My prayers are with President-Elect Obama, as he readies himself to take the helm, that he is able to steer us through the treacherous waters in which we find ourselves, that he stay strong, that he stay safe.   So far, I am encouraged, though I know it will take more than one man to effect a sea change.  (How's that for keeping to sailing metaphors?)  

I think it particularly fitting, on many different levels, that he has chosen to take the oath on the same Bible used by President Lincoln.

I spent Christmas Day on a flight to New York City to visit my daughter.  The plane was surprisingly full considering it was a major holiday.  Not one seat was unoccupied!  But that is, on second thought, understandable, since there is no other place like Manhattan at the holidays.   During the flight, I listened to Salvation in Death, the newest Eve Dallas mystery by J.D. Robb on my iPod and dozed on and off.  Not that Salvation in Death is boring, just that I was really tired from being up late on Christmas Eve and getting up early on Christmas morning to pack.  
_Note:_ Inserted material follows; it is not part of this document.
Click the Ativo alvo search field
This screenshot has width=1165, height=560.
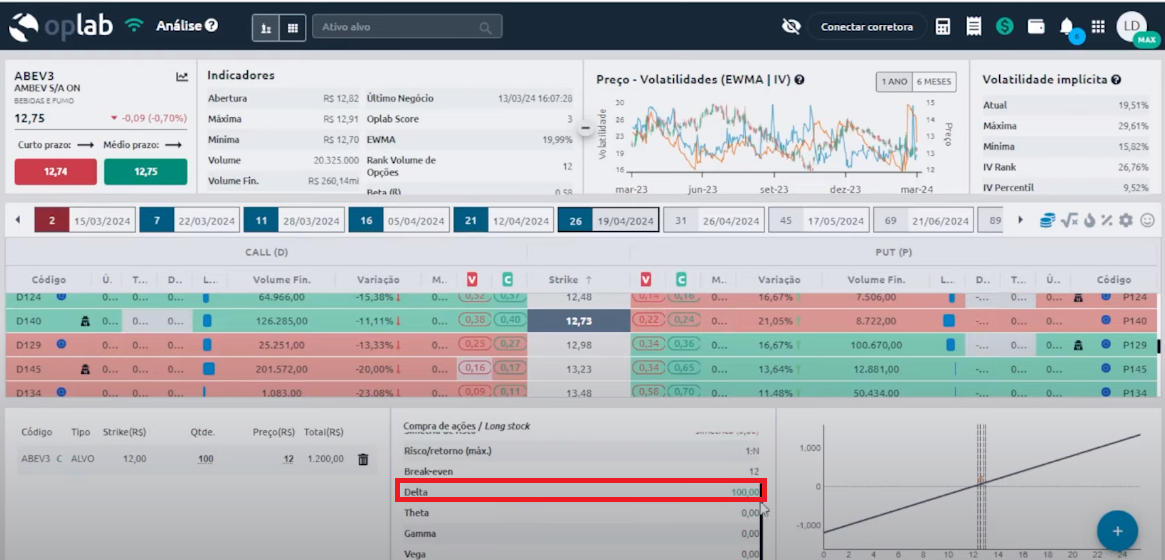coord(405,27)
Today is a quiet day ~ my flight did not arrive at JFK until midnight, and, by the time my daughter and her boyfriend picked me up and we got to her place, opened Christmas presents, and visited for awhile, it was around 3 a.m., so I'm feeling wiped out, but there are plans afoot to go ice skating in Central Park a little later in the afternoon, and I think they are going to try to get me on skates.  That should be interesting, to say the least ~ I haven't been on ice skates for over 20 years.

Sunday we're going to Lincoln Center to see The Nutcracker ballet, in which the daughter of a friend of mine is dancing.  At some point, I'd like to go to Rockefeller Center and gawk at the decorations (and the other gawkers), as well as to the Metropolitan Museum, and the Natural History Museum, and the Empire State Building.  (I've been to NYC at least a half dozen times but never made it to the top!)  I want to look at the Christmas displays in the department store windows and go to see a Broadway show.  Oh, yes, and visit the Strand bookstore, where I plan to buy A Pirate of Exquisite Mind for my daughter, who finds pirates fascinating.  I'll try to restrain myself, though I'll probably walk out of their with an armful of books which I will have to find room for in my already overstuffed suitcase to get them home.  I'm also planning to visit Ground Zero where I've gone as if on pilgrimage each time I've been to NYC since 9/11.   

I also hope to get some reading done during the quiet times when my daughter is at work.  In that regard, I've already read half of Patrick Suskind's Perfume, a particularly compelling novel about a murderer in pre-Revolutionary France with a fascinating insight into how perfumes were made.